The data START

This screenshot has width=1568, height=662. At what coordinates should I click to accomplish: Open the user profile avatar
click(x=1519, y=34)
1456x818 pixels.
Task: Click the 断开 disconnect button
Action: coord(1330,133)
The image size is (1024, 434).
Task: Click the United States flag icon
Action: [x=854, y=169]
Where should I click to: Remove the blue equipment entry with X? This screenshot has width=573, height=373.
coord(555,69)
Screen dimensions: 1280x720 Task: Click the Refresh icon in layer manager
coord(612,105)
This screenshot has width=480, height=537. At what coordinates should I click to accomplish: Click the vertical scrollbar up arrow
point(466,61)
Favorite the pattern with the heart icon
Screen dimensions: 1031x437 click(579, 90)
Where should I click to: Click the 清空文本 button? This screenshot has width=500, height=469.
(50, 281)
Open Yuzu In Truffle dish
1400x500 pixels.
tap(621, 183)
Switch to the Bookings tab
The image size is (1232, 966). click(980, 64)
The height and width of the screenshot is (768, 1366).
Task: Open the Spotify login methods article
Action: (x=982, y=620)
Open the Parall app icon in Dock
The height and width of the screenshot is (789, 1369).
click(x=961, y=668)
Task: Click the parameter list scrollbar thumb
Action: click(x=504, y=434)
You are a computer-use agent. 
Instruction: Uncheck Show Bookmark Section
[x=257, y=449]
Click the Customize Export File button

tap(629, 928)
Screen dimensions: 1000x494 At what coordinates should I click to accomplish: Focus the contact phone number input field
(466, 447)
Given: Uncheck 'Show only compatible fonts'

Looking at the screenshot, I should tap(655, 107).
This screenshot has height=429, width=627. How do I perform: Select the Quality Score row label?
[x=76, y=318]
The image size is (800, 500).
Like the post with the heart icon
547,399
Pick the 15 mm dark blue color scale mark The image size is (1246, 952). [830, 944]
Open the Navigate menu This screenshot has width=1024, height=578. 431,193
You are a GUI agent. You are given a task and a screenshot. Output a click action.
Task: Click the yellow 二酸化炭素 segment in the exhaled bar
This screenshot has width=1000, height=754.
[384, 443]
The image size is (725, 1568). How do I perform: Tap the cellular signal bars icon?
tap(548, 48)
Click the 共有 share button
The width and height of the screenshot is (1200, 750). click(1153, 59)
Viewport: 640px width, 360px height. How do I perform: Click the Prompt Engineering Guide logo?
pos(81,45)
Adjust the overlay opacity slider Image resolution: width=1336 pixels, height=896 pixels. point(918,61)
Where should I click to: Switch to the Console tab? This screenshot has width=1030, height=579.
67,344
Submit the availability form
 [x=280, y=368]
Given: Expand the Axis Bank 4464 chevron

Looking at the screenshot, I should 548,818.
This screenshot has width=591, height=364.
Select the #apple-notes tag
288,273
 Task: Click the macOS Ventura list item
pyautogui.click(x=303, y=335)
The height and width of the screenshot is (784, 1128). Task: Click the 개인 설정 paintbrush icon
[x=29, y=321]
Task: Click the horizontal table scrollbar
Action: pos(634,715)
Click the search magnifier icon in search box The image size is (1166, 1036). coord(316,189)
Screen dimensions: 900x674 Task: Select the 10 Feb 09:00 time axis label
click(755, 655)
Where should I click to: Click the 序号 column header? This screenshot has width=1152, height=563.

The data END

* Description of the task
Return, from the data, each line where the string "agent" occurs.

* Response for this exercise
You are a computer-use agent. 
You are a GUI agent. You are given a task and a screenshot. Output a click action.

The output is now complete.